Measuring TCP Latency Using eBPF: Part 3 - User Space

Thu Sep 12 2024

This is Part 3 in a series of posts describing the implementation of tcplat, a Go program which incorporates eBPF to passively measure the latency of TCP flows.

In this post, we’ll implement a Go program which matches SYN/SYN-ACK pairs and calculates their latency, (as seen below in purple).

Hybrid Program Structure Diagram

All the code for this part is located in this directory.

Overview

To facilitate the passive monitoring of TCP latency, our user space implementation must do the following.

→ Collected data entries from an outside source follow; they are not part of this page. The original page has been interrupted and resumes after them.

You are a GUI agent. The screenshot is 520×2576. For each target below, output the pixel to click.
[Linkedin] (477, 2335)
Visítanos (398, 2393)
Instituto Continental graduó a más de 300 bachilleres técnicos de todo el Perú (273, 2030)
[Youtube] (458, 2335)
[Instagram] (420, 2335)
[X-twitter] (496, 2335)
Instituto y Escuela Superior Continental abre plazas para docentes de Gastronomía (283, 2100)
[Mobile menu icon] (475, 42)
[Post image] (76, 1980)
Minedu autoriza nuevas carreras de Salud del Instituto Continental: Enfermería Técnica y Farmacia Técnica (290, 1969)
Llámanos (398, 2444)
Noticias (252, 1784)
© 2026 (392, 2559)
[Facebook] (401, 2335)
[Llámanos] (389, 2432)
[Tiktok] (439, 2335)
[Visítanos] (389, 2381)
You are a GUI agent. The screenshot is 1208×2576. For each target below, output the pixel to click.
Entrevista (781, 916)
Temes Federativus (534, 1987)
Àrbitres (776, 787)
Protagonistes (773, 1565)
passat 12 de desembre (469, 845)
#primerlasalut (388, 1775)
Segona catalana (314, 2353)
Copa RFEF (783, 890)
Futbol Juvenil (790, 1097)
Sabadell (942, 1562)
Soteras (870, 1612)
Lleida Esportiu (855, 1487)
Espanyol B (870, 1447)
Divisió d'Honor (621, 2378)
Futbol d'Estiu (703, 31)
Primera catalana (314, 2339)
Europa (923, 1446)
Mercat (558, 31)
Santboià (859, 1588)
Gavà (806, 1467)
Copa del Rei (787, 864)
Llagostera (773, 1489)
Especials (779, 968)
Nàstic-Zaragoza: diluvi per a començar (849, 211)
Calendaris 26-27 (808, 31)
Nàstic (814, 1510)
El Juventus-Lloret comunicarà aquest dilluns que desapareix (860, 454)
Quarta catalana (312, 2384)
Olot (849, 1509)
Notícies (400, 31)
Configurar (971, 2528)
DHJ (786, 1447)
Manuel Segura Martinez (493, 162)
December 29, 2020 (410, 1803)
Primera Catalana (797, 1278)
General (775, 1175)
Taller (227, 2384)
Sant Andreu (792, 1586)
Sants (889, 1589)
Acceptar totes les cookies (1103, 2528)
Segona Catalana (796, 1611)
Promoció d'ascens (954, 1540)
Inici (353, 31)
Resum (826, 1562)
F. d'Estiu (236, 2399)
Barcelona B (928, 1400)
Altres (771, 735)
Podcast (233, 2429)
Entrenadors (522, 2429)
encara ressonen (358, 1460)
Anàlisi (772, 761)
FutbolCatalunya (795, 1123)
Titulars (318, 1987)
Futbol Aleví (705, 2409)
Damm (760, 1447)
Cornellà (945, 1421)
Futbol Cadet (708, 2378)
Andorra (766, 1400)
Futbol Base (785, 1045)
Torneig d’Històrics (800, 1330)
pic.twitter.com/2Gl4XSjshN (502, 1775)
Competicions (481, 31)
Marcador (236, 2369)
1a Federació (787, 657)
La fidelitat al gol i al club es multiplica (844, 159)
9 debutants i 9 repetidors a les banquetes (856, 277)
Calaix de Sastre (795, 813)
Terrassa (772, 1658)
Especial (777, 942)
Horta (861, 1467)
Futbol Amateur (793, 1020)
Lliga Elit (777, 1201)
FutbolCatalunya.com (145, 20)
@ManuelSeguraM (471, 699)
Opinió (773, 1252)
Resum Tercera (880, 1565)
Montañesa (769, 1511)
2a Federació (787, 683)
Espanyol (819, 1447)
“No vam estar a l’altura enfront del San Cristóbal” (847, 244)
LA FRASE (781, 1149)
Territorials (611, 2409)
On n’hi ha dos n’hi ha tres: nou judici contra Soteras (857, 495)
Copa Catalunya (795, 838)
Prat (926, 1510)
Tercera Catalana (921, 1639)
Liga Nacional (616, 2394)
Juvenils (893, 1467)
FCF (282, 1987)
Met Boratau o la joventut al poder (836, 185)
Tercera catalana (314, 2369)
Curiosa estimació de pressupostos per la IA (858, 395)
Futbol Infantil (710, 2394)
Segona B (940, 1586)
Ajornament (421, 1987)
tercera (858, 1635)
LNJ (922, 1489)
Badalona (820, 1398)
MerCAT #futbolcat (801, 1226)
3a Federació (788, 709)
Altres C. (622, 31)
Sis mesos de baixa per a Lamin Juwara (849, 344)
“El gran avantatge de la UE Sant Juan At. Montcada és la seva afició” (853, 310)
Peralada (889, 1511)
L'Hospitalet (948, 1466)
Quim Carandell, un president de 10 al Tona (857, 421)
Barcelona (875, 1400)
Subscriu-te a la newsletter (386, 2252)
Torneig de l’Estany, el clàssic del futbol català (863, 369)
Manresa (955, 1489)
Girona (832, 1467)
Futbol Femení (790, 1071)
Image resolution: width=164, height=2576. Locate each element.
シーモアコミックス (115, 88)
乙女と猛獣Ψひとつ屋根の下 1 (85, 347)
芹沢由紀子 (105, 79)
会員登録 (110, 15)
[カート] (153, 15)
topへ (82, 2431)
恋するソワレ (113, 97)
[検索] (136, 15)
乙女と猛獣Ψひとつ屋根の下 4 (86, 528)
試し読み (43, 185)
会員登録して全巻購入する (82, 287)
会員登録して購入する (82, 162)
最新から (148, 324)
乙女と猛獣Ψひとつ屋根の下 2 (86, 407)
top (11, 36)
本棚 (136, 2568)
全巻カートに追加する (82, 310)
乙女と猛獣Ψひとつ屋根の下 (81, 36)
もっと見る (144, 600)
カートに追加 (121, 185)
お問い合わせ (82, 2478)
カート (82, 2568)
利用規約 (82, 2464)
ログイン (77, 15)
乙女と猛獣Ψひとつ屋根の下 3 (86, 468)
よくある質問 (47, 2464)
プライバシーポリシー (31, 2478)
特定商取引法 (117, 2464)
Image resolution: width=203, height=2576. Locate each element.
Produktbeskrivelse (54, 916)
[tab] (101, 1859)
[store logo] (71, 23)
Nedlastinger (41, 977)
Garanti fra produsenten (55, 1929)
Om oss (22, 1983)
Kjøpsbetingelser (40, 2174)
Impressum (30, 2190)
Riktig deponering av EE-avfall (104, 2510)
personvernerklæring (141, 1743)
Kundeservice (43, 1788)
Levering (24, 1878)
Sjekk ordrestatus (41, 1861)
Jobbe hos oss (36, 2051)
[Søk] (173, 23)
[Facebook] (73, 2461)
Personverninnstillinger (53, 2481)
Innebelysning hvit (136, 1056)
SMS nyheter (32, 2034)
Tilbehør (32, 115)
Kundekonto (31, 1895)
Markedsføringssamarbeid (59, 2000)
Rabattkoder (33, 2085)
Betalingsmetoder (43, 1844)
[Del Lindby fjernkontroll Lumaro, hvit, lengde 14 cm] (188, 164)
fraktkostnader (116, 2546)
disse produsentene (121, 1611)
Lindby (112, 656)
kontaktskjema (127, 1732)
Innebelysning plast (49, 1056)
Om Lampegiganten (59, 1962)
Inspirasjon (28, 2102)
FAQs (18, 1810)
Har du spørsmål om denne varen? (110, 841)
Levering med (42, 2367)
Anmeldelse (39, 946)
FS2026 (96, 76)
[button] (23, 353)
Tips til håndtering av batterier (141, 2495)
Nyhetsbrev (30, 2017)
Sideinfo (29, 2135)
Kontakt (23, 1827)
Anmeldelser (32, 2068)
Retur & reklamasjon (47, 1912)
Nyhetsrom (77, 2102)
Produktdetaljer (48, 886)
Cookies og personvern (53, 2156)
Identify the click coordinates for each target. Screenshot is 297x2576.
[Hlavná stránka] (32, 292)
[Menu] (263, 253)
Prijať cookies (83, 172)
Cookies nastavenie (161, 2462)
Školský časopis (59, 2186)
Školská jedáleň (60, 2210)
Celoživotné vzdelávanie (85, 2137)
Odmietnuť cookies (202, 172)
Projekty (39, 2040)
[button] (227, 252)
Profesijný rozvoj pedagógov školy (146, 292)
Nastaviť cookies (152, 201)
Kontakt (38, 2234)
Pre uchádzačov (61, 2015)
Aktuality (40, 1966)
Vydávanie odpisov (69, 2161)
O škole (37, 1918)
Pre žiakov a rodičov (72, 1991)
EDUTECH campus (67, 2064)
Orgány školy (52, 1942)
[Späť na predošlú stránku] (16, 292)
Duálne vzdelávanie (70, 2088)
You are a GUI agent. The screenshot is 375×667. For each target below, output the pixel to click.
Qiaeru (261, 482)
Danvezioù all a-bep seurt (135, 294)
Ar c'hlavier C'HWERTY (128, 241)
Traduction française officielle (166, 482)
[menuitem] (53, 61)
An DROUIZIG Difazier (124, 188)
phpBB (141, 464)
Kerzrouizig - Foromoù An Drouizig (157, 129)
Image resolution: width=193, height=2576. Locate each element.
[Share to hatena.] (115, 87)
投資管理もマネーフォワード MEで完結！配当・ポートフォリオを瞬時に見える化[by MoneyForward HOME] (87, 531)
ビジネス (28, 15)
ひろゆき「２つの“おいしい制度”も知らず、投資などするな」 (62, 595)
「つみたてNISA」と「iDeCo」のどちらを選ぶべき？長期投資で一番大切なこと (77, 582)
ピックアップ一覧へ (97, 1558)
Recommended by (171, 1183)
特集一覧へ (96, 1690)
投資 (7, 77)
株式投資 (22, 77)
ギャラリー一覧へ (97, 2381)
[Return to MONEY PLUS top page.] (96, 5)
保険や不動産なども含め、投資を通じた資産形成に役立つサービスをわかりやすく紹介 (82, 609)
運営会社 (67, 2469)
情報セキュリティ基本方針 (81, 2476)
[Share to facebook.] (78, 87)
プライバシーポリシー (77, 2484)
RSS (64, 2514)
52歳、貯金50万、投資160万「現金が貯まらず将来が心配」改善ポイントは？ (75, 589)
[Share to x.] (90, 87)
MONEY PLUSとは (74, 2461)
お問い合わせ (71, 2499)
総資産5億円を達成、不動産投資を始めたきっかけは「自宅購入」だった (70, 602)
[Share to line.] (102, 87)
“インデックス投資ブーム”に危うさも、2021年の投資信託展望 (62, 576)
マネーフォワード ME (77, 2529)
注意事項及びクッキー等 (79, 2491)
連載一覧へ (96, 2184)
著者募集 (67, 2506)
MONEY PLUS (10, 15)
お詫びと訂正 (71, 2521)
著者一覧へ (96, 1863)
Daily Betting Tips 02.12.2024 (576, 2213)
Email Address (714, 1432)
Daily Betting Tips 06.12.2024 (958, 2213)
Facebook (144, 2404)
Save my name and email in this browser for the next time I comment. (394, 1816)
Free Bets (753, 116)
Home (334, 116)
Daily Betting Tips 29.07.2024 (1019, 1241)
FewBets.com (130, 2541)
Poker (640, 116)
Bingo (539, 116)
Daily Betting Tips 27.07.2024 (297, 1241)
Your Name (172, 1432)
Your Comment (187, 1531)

  1. Load and attach our tcplat eBPF program
  2. Read the intercepted packets from the ring buffer eBPF map
  3. Scan for SYN/SYN-ACK pairs and calculate the TCP latency of matched pairs

Loading & Attaching

We’re going to encapsulate the logic related to the loading and unloading of our TC classifier into a package, which we’ll call probe. This is where our eBPF program is located. (The probe package will be part of a Go module called tcplat.)

.
├── go.mod
├── go.sum
├── main.go
└── probe
  ├── probe.go
  └── tcplat.bpf.c

Just like before, let’s add a go:generate directive in probe.go.

package probe

//go:generate go run github.com/cilium/ebpf/cmd/bpf2go probe tcplat.bpf.c -- -O2 -Wall

And once generated, we should have the following directory.

probe> go generate
Compiled /home/soda/tcplat/probe/probe_bpfel.o
Stripped /home/soda/tcplat/probe/probe_bpfel.o
Wrote /home/soda/tcplat/probe/probe_bpfel.go
Compiled /home/soda/tcplat/probe/probe_bpfeb.o
Stripped /home/soda/tcplat/probe/probe_bpfeb.o
Wrote /home/soda/tcplat/probe/probe_bpfeb.go

probe> ls
probe_bpfeb.go  probe_bpfeb.o  probe_bpfel.go  probe_bpfel.o  probe.go  tcplat.bpf.c

This is our probe’s skeleton which we’re going to flesh out.

It has two main parts:

  1. A Probe structure will provide a read-only channel for raw bytes from the ring buffer
  2. An AttachProbe() function will be used to attach a probe to a specified interface and populate the channel with ring buffer samples.
type Probe struct {
  Samples <-chan []byte
  // New code here...
}

func AttachProbe(ifaceName string) (*Probe, error) {
  // New code here...
}

func (p *Probe) Detach() {
  close(p.Samples)
  // New code here...
}

Before we attach our probe, we need to load it up in addition to verfiying that the interface we’d like to attach it to exists.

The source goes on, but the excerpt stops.